Compte tenu de cette humiliation, les jeunes de cette figure disent vouloir ardemment rompre avec la situation de rue. Pour ce faire, ils rapportent mettre en place une diversité de tactiques de débrouillardise : l’hébergement temporaire chez des connaissances, la fréquentation de ressources pour jeunes en situation de rue, ainsi que l’usage occasionnel de tactiques criminelles, comme le vol et la vente de drogues. Par le recours à ces tactiques, les jeunes semblent vouloir montrer, voire prouver, à autrui qu’ils diffèrent des jeunes qui, selon eux, apprécient l’expérience de rue et s’y identifient. Il est probable de croire que les jeunes tentent ainsi de rejeter l’identité négative associée à la situation de rue pour préserver leur dignité et, par le fait même, pour préserver une identité positive. Par exemple, Christian précise ne pas se reconnaître dans l’expérience de rue qu’il juge disqualifiante. Contrairement aux « autres » jeunes, Christian indique avoir toujours été capable d’éviter de dormir dans la rue. Par conséquent, il présente une vision critique de son expérience de rue en se positionnant comme un acteur différent de ceux qui se reconnaissent dans cette situation de vie.
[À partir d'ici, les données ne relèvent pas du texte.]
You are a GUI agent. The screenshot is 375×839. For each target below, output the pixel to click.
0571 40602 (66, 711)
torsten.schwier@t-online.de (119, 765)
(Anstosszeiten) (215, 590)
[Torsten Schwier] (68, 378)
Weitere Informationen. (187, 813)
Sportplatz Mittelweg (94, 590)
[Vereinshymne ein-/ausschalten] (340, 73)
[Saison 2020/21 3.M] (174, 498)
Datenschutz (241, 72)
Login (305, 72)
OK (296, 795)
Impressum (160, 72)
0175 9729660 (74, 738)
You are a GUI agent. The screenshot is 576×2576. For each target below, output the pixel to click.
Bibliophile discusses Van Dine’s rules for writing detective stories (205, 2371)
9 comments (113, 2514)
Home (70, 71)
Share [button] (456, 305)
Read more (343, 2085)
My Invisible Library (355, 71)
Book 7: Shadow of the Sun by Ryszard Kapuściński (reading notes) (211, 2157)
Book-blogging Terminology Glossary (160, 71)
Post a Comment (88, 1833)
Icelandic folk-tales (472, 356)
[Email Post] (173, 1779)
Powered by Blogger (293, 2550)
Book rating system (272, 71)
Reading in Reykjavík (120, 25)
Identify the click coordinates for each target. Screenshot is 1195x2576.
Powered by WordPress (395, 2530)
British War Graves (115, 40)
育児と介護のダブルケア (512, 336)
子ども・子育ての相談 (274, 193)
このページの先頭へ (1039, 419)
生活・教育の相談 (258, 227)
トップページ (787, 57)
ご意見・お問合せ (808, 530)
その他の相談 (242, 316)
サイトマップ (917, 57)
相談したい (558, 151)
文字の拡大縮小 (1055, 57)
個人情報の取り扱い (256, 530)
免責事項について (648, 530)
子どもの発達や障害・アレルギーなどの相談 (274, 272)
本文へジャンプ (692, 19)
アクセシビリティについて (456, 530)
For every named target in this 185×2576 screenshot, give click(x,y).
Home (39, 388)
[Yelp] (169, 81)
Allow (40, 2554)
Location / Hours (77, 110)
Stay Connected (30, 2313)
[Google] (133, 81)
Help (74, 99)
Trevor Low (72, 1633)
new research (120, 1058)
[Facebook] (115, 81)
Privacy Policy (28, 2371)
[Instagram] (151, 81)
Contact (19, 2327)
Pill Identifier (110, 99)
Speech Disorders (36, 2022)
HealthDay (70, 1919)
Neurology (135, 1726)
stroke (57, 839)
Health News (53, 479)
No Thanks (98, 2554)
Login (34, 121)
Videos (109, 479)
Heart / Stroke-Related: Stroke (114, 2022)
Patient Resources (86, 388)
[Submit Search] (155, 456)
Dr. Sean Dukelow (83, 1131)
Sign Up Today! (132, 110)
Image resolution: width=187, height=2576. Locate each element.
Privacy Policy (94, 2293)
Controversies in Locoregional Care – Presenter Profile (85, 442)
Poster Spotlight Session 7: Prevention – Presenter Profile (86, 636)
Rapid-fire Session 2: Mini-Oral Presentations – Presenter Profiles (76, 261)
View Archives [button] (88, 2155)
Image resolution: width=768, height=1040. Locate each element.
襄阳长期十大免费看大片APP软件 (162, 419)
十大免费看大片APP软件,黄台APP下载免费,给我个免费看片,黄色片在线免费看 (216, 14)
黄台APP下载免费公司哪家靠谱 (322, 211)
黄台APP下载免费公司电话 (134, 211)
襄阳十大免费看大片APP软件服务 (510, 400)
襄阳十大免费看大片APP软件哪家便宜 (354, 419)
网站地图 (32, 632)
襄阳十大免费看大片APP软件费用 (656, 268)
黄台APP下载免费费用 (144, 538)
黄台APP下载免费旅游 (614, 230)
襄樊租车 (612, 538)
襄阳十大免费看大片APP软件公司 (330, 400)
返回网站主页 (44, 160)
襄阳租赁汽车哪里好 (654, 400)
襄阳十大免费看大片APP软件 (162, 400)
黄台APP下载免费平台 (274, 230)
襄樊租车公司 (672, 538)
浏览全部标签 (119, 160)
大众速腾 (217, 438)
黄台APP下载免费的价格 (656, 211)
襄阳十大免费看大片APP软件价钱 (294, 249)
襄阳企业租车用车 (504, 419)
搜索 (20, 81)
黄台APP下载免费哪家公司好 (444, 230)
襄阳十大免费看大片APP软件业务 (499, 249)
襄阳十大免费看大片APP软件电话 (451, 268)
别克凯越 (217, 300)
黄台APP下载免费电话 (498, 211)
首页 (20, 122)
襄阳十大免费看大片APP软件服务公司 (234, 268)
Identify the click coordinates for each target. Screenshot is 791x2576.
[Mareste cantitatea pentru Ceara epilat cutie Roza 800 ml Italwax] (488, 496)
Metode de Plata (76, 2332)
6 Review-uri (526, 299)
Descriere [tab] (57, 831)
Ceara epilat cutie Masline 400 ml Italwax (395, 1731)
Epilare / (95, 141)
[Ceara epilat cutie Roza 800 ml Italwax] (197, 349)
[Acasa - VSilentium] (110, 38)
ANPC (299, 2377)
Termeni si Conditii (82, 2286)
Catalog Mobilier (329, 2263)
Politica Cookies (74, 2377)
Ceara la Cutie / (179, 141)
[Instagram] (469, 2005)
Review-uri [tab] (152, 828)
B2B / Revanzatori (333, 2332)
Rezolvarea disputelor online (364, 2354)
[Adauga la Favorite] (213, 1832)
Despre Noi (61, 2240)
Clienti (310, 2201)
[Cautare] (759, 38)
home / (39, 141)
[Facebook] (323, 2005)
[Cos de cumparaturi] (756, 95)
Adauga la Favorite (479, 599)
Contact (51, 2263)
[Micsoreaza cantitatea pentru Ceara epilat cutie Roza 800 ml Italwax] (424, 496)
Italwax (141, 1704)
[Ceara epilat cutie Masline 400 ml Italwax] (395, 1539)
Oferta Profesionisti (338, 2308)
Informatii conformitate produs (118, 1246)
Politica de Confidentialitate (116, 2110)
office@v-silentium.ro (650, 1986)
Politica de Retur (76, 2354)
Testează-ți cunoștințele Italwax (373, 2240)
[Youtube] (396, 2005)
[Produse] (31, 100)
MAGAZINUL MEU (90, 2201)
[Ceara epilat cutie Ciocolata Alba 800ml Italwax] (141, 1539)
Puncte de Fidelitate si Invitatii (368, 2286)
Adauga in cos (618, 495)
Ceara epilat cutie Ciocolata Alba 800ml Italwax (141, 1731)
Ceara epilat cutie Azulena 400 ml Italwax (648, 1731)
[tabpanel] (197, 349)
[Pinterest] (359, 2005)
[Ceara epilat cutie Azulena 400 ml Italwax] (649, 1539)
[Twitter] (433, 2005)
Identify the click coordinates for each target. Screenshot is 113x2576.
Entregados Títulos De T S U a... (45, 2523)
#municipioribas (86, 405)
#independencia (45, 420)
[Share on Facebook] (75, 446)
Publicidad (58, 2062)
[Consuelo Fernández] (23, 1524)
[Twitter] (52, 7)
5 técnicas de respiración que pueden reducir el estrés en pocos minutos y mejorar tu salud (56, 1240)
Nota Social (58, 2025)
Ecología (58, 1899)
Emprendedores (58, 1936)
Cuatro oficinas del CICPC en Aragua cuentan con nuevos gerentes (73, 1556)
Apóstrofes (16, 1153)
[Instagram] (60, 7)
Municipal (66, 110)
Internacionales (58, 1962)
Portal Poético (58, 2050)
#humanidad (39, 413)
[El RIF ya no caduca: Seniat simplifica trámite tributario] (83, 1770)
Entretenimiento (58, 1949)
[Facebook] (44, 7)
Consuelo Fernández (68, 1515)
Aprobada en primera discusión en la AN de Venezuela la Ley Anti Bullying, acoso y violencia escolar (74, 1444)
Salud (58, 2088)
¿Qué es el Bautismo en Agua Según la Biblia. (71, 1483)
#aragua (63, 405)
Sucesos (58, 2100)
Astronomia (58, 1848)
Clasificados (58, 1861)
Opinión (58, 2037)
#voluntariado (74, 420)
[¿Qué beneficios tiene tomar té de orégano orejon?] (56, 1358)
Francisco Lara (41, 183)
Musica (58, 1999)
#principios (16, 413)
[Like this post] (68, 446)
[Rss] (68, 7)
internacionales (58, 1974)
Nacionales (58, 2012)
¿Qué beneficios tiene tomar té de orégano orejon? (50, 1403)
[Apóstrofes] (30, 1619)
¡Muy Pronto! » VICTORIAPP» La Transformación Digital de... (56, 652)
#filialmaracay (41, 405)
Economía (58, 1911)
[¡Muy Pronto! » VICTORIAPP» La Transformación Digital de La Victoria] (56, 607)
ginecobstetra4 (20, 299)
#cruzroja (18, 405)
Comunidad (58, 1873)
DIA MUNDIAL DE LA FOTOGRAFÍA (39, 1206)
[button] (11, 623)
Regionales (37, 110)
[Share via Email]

C’est juste que moi les punks qui sont rendus trop punk, désolé mais, ils aiment ça « eux autres » être dans la rue. Moi je n’aime pas ça, je viens de la campagne et j’ai trouvé ça drastique me ramasser dans la rue… Je veux me sortir de là le plus tôt possible. […] Quand tu es rendu trop punk, avec ton coat de cuir plein de patchs, c’est que tu aimes ça… Moi, je n’aime pas ça, surtout quand tu es tout le temps sale. Moi, je ne suis jamais vraiment resté dans la rue et je trouve ça dur! J’imagine que ça doit être dur de se sortir de ce monde-là quand tu dors dans la rue… (Christian, 24 ans)

Au-delà des tactiques de débrouillardise, les jeunes de cette figure témoignent de tactiques relationnelles pour rompre avec la situation de rue. L’une de ces tactiques consiste à éviter les contacts sociaux avec les autres jeunes, et ce, en restant en marge des réseaux de sociabilité de la rue. Les jeunes de cette figure se placent ainsi en situation de désaffiliation sociale pour ne pas être identifiés à l’expérience de rue. À l’instar de l’analyse proposée par de Gaulejac (1996 : 242), les jeunes rencontrés se coupent des autres pour tenter d’échapper aux regards qui leur sont insupportables,

comme si ces regards allaient révéler au monde leur impression de disqualification sociale. S’ils établissent quelques contacts épisodiques, les rapports avec les autres jeunes sont le plus souvent évités. Ce faisant, ils disent être seuls, sans véritables amis sur lesquels ils peuvent s’appuyer pour les aider. Par exemple, Christian indique se soustraire de tous contacts amicaux avec les jeunes en situation de rue. Plutôt que de parler d’amitiés, il préfère utiliser les mots « connaissances » ou « fréquentations » pour désigner ses rapports sociaux.

Dans le fond, je n’ai pas d’amis en ce moment, ce n’est rien que des fréquentations… Lorsque je serai dans mon appartement, moi, je ne reviendrai pas ici et je ne reverrai plus ce monde-là, le monde de la rue. [...] Je te dirais que je ne me tiens pas avec personne. Je suis pas mal tout seul. (Christian, 24 ans)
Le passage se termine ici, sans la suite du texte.